5. Ice Skating Night in Canada
Ice hockey is Canada’s official winter sport. Nonetheless, consider the accomplishments and contributions to the sport of figure skating by Canadian athletes. Between 1987 and 1997, Canadian men won the World Championships eight times. Donald Jackson gave the world its first triple Lutz in 1962, while Brian Orser and Vern Taylor share the honours for introducing the triple Axel. Kurt Browning landed the first triple toe loop and Elvis Stojko landed the first quadruple-double combination in 1991 and the first quadruple-triple combination in 1997. Toller Cranston is an icon of artistic innovation. Since the beginning of the twenty-first century, iconic stars like Patrick Chan and Tessa & Scott have captured the nation's heart.
On the other hand, it took fifty years for Canada’s men’s hockey team to end its gold drought at the 2002 Winter Olympics in Salt Lake, Utah.
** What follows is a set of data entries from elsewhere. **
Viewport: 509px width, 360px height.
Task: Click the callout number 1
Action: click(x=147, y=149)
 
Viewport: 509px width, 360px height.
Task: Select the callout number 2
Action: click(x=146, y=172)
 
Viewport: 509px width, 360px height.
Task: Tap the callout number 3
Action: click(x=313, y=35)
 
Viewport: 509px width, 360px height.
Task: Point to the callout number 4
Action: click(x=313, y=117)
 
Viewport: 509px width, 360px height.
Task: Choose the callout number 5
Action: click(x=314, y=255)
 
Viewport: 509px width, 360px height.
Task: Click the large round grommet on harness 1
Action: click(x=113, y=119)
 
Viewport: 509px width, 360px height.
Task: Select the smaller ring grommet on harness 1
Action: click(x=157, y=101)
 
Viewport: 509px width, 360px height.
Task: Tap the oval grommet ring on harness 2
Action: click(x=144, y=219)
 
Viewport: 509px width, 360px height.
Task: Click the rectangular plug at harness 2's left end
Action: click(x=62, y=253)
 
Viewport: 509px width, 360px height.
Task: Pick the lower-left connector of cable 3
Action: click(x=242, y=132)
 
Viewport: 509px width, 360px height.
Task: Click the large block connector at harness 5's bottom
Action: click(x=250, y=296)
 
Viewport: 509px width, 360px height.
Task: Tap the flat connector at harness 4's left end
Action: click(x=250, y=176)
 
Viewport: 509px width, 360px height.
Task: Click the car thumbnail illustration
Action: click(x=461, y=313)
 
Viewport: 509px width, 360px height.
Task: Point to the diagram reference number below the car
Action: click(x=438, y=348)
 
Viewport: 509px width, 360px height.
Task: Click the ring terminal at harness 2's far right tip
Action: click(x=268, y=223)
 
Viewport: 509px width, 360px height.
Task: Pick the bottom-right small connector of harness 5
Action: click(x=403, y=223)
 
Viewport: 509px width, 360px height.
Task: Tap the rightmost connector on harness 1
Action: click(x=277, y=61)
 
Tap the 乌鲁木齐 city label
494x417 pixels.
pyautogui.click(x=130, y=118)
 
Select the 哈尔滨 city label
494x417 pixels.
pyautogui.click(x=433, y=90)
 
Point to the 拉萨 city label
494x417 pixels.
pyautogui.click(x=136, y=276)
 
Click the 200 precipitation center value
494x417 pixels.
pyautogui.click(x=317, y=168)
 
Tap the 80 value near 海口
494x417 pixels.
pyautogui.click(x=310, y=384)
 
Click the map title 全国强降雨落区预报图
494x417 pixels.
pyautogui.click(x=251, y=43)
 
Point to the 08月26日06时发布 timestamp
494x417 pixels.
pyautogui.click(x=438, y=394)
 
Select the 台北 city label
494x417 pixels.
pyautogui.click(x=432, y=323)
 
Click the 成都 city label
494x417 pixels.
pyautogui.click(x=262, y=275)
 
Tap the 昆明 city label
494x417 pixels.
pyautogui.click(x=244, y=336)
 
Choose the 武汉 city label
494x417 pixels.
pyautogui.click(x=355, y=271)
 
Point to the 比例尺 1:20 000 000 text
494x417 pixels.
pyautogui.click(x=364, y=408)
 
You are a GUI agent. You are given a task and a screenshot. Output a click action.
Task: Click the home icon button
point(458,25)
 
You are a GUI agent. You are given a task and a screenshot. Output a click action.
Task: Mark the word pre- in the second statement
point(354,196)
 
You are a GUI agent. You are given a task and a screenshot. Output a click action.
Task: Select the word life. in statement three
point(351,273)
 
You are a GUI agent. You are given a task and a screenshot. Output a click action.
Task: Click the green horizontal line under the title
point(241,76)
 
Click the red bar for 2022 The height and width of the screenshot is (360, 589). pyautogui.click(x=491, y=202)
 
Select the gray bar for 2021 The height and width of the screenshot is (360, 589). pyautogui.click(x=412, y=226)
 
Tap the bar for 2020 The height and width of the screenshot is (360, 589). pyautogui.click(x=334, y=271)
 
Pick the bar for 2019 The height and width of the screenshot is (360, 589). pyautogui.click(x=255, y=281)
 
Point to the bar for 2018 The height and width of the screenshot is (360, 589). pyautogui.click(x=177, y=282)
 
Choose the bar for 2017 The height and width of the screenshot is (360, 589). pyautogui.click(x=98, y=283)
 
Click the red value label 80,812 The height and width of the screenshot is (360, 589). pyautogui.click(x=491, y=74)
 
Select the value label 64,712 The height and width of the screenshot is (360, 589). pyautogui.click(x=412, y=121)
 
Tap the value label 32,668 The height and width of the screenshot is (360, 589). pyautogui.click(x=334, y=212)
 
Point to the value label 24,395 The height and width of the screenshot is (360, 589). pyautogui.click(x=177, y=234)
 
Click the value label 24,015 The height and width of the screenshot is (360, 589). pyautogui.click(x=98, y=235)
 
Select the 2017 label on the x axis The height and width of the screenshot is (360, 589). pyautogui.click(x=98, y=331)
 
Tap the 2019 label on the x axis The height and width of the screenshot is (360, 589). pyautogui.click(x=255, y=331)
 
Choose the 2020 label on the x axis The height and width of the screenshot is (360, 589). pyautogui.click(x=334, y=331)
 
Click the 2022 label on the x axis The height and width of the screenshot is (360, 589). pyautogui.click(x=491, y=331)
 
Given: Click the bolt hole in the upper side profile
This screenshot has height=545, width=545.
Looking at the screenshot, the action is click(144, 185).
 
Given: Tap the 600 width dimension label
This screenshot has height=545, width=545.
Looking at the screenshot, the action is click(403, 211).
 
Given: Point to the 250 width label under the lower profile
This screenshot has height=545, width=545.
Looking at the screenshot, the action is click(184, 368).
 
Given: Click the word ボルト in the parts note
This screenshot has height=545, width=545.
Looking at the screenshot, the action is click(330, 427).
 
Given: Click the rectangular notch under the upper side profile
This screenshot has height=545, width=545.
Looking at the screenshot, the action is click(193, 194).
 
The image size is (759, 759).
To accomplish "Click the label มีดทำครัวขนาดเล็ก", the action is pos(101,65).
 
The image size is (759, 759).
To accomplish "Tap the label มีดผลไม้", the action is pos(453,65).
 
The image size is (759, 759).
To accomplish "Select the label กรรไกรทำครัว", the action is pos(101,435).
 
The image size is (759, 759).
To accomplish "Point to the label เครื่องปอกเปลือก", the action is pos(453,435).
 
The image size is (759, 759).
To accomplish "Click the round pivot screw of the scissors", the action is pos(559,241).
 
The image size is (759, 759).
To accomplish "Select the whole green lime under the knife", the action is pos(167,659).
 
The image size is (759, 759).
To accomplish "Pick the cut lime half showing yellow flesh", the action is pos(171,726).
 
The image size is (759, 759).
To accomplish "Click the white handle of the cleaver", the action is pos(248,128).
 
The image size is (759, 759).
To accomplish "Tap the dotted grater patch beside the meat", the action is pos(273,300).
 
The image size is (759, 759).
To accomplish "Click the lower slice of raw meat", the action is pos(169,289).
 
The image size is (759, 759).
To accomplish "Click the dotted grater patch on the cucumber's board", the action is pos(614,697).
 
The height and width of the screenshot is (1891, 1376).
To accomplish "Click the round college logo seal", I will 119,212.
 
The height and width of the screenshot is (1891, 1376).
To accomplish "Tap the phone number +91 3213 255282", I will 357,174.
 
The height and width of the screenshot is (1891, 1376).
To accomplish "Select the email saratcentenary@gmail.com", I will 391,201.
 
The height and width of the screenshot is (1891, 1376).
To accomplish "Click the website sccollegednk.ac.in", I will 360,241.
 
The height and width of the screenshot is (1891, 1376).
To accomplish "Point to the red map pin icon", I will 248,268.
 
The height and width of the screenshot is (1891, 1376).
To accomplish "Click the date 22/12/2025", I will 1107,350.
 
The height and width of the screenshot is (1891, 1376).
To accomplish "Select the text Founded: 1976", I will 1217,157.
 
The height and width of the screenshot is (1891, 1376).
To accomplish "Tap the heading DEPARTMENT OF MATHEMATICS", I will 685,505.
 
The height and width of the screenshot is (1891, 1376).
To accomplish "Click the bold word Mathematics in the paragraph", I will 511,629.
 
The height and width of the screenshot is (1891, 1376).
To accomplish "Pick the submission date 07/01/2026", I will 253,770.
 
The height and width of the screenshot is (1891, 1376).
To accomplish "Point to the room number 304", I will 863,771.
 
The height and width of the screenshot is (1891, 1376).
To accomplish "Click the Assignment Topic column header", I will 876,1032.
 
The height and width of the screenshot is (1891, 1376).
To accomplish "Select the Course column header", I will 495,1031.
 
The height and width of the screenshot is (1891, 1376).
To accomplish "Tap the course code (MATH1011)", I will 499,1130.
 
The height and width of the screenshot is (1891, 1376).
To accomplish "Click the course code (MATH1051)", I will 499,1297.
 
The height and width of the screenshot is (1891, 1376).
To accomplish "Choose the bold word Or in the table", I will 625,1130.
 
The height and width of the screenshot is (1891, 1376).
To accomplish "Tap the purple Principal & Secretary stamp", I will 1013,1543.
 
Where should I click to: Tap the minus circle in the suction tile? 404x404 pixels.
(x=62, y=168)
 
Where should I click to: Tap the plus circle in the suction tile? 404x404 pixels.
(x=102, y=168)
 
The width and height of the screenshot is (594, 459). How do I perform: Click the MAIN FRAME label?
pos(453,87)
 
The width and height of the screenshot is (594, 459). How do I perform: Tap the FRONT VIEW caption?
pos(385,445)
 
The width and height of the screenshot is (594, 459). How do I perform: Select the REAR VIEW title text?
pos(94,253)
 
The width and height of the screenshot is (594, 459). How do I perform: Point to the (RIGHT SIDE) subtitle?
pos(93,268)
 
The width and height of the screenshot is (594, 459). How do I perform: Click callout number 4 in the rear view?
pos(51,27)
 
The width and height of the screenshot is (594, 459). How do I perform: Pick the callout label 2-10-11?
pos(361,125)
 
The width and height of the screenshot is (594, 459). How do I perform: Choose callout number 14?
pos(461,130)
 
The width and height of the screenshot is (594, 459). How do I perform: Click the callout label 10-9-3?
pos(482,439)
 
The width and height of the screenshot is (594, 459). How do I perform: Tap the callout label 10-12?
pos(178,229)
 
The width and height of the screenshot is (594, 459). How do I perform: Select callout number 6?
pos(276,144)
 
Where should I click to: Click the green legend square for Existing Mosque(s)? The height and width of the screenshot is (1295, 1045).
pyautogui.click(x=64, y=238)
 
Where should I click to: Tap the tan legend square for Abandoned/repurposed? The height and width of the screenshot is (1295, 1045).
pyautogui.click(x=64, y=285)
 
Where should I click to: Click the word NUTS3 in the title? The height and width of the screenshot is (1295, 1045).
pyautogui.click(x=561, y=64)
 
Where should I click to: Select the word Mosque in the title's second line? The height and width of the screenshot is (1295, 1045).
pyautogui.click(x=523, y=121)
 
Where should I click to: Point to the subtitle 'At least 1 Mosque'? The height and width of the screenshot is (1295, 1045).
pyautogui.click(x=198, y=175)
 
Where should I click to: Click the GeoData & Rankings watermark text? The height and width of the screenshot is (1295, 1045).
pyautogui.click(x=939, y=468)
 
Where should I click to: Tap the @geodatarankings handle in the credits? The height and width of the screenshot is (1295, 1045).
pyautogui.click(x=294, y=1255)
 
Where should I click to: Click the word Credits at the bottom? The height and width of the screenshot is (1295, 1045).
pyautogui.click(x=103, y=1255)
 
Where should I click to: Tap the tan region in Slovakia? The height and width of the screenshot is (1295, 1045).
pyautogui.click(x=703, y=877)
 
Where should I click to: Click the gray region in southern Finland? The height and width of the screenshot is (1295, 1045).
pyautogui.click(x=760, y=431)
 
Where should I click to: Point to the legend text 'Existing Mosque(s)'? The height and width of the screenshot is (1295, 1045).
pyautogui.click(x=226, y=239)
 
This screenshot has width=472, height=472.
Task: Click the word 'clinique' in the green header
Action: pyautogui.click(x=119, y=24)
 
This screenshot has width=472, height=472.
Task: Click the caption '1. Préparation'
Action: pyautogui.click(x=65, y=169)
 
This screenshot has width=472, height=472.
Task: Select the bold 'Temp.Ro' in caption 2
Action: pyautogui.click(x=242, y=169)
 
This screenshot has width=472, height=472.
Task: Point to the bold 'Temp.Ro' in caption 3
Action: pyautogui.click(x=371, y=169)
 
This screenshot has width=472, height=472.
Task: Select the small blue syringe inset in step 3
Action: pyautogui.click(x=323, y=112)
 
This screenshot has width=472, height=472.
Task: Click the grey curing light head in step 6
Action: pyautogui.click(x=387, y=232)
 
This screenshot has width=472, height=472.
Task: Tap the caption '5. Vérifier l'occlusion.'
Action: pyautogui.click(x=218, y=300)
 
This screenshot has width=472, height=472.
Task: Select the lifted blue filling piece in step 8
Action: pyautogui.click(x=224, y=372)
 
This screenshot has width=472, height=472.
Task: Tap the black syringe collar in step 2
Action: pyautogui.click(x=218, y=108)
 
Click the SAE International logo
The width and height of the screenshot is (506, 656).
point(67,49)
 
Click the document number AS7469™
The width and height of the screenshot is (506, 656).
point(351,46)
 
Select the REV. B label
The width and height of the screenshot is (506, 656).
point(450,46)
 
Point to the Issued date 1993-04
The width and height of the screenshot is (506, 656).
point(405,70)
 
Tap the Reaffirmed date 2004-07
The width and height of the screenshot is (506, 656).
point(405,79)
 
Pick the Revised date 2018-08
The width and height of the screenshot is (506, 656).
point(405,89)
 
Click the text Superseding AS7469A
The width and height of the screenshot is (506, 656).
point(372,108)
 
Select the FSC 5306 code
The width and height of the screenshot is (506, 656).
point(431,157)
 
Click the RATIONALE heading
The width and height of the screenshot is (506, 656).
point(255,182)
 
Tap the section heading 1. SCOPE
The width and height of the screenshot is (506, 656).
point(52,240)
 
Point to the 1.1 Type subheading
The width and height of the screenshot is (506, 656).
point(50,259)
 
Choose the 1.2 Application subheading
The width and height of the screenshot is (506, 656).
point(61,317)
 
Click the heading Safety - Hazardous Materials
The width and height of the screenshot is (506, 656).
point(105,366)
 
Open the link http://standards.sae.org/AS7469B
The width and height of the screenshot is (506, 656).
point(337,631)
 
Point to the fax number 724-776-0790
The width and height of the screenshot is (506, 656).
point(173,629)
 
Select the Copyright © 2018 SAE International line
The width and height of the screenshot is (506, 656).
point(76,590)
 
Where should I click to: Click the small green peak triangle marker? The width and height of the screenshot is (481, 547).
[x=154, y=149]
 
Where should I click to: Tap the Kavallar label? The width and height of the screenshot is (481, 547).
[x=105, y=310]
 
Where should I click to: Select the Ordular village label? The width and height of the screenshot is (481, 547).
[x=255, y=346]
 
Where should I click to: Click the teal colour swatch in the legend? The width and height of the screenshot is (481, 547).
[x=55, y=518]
In groups of two or three, students are to produce a campaign arguing for the replacement of ice hockey for figure skating as Canada’s official winter sport. The campaign should include the following:
- One hundred word letter to the editor of the school newspaper
- Five minute speech to be delivered to the student body
- Proposal for a new television show based on Hockey Night in Canada. The new name could be Ice Skating Night in Canada.
Resources
Barbara Aileen Wagner - The Canadian Encyclopedia
Elvis Stojko - The Canadian Encyclopedia
Tessa Virtue and Scott Moir - The Canadian Encyclopedia
Ice Skating - The Canadian Encyclopedia
Canadian Women at the Olympic Winter Games - The Canadian Encyclopedia
Canada at the Winter Olympics - The Canadian Encyclopedia
Skate Canada
Best, David. Canada: Our Century in Sport. Markham, Ontario: Fitzhenry & Whiteside, 2002.
Cranston, Toller. Zero Tolerance: an intimate memoir by the man who revolutionized figure skating. Toronto: MccClelland & Stewart, 1997.
Kestnbaum, Ellyn. Culture on Ice: figure skating and cultural meaning. Middletown, Connecticut: Wesleyan university Press, 2003.
Smith, Beverley et. al. Figure Skating: a celebration. Toronto: MccClelland & Stewart, 1995.
Young, David. The Golden Age of Canadian Figure Skating. Toronto: Summerhill, 1984.